Darragh O'Kelly's dreamy electric piano, Shane O'Donovan's cymbals sighing like gently lapping waves and Shane Latimer's lyrical bass line from his eight-string guitar introduce "Shoehorns and Axelgrease." The tune's laid-back ambiance— punctuated by turntabalist/sampler DJackulate's subtle touches— sounds like a cross between Joe Zawinul's "In a Silent Way" and Californian experimentalists I Heart Lung. The sound gradually swells to an epic, alt-rock improv storm before taking a left turn into trippy dub terrain characterized by the contrasting elements of sparse electric piano and tumbling, jazz-inflected drumming. The curiously compelling potion dissipates slowly, but the spell has already been woven.

A keyboard drone underpins the ambient, chill-out track "Totes Awky Momo," accompanied by a constant cymbal pulse and spacious clusters of bass notes. It segues into "Under Over," where funky turntable, bass, riffing keyboard and lively drums combine in deep collective groove. O'Kelly's grungy extended solo—with O'Donovan's propulsive waves an energizing force—flows with a logic that bridges the gap between Jan Hammer and Bojan Z. The music ebbs, quietly ushering in "Cell Cell Cell," whose buoyant drums ride roughshod over the tune's white noise/drone underbelly.

The low-key dub, airy electric piano and sci-fi squeaks of "Axelgrease" move seamlessly into the appropriately titled "What's the Concept?, an arhythmic mélange of keyboard minimalism, distorted sounds and spacey abstraction. "Oblong" picks up the baton with its stoner's ambiance. A distorted voice—part lowing cow, part chanting monk—groans in the depths as guitar and DJackulate on kaval and then tenor saxophone slowly spin a gently lulling melody that, once birthed, then steadily dissolves.

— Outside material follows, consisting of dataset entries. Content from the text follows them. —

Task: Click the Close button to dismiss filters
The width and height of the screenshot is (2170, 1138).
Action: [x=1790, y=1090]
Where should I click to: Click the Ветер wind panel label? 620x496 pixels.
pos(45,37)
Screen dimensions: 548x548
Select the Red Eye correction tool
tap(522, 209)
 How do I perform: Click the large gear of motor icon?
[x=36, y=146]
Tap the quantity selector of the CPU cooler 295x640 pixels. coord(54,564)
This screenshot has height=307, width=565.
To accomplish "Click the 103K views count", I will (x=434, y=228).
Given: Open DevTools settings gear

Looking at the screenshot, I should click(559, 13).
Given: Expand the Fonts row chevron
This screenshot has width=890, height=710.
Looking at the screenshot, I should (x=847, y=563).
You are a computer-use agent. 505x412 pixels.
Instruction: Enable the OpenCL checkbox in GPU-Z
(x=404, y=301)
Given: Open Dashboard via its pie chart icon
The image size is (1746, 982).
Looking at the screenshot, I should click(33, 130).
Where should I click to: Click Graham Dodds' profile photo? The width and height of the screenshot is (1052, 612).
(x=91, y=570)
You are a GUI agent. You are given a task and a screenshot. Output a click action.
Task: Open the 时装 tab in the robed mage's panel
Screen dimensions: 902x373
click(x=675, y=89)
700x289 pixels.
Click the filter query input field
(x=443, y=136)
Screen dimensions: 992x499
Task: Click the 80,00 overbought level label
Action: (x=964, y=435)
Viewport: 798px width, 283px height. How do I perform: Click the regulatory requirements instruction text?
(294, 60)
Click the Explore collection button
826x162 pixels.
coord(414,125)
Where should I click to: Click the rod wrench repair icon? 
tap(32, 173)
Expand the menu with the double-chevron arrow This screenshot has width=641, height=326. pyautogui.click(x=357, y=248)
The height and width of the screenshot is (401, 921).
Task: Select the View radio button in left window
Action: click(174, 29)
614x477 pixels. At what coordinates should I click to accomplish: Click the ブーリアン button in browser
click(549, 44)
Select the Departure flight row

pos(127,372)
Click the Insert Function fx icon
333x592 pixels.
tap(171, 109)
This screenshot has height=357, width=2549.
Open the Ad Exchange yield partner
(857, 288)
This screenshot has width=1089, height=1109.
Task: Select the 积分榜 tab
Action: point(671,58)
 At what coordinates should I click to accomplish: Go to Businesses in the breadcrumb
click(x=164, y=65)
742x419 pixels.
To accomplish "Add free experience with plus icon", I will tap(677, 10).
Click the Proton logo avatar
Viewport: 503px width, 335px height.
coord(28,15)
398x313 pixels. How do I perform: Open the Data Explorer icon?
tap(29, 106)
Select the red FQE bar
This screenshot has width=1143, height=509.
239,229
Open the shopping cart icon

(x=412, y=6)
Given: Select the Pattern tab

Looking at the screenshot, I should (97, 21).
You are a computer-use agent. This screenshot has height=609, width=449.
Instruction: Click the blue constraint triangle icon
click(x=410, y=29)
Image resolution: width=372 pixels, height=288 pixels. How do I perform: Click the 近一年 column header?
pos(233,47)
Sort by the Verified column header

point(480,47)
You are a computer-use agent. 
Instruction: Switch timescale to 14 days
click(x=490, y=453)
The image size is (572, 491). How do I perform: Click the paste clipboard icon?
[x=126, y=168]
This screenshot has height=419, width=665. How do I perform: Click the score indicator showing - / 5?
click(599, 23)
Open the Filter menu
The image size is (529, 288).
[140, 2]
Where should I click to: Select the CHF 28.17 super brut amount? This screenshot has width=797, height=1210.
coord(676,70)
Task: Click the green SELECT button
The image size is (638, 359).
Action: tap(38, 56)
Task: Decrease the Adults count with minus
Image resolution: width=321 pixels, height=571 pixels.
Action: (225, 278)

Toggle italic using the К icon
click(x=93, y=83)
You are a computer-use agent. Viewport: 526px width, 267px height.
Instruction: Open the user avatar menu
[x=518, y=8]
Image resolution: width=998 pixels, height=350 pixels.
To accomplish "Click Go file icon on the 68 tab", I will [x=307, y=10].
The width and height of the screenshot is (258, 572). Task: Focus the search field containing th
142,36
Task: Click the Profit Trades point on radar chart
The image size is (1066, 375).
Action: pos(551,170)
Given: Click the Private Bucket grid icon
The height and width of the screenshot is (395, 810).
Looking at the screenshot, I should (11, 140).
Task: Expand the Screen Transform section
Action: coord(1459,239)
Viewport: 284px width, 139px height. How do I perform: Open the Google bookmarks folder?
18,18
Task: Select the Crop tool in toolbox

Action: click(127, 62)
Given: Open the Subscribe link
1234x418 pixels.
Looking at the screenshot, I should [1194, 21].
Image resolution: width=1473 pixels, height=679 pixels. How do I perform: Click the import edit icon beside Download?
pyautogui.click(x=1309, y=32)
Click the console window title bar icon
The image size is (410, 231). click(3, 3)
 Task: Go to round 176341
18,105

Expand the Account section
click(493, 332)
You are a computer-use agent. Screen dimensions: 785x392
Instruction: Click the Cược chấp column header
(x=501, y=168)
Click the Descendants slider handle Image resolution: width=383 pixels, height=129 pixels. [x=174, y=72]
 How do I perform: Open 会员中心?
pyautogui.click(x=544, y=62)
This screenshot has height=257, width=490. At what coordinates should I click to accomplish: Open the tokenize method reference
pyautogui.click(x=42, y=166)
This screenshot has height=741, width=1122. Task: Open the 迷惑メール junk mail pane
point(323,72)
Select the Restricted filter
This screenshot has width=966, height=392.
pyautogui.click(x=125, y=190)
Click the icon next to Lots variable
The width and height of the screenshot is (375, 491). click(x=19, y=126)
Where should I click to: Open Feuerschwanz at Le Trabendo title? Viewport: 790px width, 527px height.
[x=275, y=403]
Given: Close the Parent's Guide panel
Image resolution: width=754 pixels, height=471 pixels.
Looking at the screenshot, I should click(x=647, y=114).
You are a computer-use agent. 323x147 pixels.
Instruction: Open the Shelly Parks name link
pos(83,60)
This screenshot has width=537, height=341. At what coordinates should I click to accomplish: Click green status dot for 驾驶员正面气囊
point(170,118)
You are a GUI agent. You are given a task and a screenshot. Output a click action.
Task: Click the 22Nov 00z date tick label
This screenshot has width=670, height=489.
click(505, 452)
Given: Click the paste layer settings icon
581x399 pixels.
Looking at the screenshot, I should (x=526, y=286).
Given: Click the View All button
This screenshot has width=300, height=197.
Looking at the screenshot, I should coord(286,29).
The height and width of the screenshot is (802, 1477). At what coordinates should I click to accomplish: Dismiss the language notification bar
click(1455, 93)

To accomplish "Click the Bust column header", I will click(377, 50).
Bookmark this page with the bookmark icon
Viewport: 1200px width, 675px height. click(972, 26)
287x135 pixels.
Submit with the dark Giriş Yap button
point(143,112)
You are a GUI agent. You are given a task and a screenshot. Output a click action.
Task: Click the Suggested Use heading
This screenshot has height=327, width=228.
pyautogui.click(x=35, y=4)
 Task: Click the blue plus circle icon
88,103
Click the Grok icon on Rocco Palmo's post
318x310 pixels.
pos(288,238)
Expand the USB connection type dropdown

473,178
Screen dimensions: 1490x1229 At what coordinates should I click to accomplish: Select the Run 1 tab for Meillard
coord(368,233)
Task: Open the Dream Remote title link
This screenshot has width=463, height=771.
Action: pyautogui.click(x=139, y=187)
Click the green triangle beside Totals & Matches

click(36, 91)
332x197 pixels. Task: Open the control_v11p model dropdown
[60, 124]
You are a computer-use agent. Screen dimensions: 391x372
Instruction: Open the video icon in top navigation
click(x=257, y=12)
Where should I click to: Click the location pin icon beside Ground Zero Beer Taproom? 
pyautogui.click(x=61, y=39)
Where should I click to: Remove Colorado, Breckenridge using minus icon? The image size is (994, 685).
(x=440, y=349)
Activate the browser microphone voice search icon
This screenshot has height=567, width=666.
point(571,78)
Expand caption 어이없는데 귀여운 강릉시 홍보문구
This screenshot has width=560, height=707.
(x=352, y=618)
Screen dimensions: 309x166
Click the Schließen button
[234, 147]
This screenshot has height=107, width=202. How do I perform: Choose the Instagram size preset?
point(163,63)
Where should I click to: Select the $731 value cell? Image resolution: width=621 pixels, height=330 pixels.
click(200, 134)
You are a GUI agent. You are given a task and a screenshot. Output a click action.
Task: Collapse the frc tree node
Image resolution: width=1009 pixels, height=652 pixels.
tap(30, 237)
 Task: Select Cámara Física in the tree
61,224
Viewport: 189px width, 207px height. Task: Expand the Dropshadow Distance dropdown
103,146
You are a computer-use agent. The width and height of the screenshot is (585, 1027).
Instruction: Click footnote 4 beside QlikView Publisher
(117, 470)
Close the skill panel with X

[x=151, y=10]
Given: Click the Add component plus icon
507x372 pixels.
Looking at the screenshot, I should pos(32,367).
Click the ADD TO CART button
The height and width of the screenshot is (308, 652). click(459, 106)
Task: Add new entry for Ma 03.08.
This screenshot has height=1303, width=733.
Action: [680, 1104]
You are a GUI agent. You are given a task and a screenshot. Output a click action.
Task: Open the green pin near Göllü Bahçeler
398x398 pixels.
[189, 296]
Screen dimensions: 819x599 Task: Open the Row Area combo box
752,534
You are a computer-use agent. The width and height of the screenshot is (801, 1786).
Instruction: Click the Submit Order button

A fatter rhythmic muscle propels "Magnet Paste," which sees OKO fuse contemporary rhythms with swirling, prog-rock keys that evoke an earlier era. The sci-fi soundscape of "Unbelievable Sushi" stems from noodling keys and electronics, and a faint percussive rattling. A keyboard motif fades in, revolving like a sacred mantra as bass guitar and drums lend support. The momentum is short-lived, however, as the notes of the motif melt together and fade out, just as surreptitiously as they'd arrived.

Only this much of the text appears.